WHEREFORE, foregoing premises considered, we rule that Sandra Ledesma, the Clerk of Court of the MTCC, Cadiz City, is guilty of simple neglect of duty and is hereby punished to suffer a penalty of SUSPENSION34 of one (1) month and one (1) day and that repetition of this act shall be dealt with more severely. On the other hand, Judge Rolando V. Ramirez is hereby ordered to pay a FINE of Ten Thousand Pesos (P10,000.00) considering that he had already been penalized by this Court in a prior administrative case docketed as A.M. No. MTJ-01-135735 dated 28 March 2001 and ADMONISHED to ensure the reliability and safety of court facilities and equipment to avoid repetition of the incident in his court.

SO ORDERED.

Puno, (Chairman), Austria-Martinez, Callejo, Sr., and Chico-Nazario, JJ., concur.

Endnotes:


1 Rollo, p. 6.

2 Ibid.

3 Rollo, p. 2.

4 Id. at 3.

5 Id. at 81.

6 Id. at 89.

7 Id. at 68. The firearms and ammunitions had been placed in a blue sack with a tag, after these were received by the Clerk of Court Ledesma pursuant to a Search Warrant issued by the Presiding Judge in the case of "People v. Norberto Servise, et al."

8 Id. at 14.

9 Id. at 14-15.

10 Id. at 15.

11 Id. at 91.

12 Id. at 89.

13 Id. at 7.

14 Id. at 71.

15 Id. at 75.

16 Id. at 76.

17 Id. at 81.

18 Id. at 82.

19 Ibid.

20 Ibid.

21 Ibid.

22 Id. at 82-83.

23 Id. at 93.

24 Id. at 94.

25 Id. at 101.

26 Office of the Court Administrator v. Cabe, 389 Phil. 685, 696 (2000).

27 See Chapter VII (D)(1)(1)(1)(2)(b), The 2002 Revised Manual for Clerks of Court.

28 Office of the Court Administrator v. Bawalan, A.M. No. P-93-945, March 24, 1994, 231 SCRA 408, 411.

29 Callejo, Jr. v. Garcia, Adm. Case No. P-88-198, February 25, 1992, 206 SCRA 491, 496.

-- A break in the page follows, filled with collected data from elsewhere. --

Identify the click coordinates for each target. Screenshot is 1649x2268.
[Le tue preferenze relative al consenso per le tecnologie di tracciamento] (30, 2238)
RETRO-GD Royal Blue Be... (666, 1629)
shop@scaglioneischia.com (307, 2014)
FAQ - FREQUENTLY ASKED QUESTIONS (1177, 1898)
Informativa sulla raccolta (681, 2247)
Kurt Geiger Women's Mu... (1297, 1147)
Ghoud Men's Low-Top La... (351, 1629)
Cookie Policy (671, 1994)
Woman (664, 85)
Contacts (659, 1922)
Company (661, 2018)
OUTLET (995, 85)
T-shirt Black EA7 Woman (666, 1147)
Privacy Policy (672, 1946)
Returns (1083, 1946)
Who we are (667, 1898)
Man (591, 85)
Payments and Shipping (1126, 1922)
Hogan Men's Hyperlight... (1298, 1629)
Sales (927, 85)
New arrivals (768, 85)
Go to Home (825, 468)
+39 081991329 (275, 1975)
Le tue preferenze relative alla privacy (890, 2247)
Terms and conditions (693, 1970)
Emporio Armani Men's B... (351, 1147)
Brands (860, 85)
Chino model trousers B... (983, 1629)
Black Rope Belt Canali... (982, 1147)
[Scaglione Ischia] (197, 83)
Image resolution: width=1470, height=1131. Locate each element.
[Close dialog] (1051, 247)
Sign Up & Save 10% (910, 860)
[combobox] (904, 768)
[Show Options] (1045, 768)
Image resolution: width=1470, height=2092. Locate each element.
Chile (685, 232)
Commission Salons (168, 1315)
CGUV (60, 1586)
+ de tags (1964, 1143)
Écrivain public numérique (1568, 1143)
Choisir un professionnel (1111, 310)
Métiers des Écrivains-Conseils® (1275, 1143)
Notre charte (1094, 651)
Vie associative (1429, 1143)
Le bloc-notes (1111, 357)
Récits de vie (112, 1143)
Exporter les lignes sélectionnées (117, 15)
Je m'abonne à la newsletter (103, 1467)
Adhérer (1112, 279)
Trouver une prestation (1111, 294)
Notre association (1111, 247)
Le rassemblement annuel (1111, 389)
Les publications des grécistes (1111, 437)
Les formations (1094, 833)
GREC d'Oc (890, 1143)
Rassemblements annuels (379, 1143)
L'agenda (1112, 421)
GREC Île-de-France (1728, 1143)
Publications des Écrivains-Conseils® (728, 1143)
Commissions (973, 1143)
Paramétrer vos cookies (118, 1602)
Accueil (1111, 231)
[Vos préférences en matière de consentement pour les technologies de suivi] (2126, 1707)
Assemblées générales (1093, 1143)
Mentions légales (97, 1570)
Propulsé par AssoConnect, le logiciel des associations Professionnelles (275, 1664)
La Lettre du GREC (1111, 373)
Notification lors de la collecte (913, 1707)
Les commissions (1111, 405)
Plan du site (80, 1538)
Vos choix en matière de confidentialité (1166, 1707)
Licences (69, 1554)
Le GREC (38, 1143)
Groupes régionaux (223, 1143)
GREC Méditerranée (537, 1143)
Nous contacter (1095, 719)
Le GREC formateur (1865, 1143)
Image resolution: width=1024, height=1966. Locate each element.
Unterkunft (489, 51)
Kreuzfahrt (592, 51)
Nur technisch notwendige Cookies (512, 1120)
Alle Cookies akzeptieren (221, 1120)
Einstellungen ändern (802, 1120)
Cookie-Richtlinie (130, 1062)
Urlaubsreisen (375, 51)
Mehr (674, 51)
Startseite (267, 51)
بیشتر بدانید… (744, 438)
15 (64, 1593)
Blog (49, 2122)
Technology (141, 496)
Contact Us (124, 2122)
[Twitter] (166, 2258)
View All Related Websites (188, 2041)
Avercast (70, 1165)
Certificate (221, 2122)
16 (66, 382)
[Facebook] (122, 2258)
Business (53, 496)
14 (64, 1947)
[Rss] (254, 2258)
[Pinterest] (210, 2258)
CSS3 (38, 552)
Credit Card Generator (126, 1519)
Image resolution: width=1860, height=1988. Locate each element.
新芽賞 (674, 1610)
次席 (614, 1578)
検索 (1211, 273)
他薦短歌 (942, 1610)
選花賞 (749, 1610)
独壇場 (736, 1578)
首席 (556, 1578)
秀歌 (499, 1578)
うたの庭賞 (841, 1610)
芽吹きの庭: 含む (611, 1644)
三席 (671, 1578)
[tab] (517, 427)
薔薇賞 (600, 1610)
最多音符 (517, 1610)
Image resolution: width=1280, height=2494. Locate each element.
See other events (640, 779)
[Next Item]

30 Bongalos v. Monungolh, 416 Phil. 695, 700, (2001) citing Basco v. Gregorio, A.M. No. P-94-1026, 245 SCRA 614 (1995).

31 Beegan v. Borja, 330 Phil. 185, 190 (1996).

32 Promulgated on 13 April 2004 and took effect on 1 June 2004.

33 Promulgated 27 April 2004 and took effect on 1 June 2004.

34 Omnibus Rules Implementing Book V of Executive Order No. 292.

35 Entitled "Monfort Hermanos Agricultural Development Corporation v. Judge Rolando V. Ramirez:," wherein this Court ordered him to pay a fine of Five Thousand Pesos (P5,000.00) for delay in deciding Civil Case No. 822.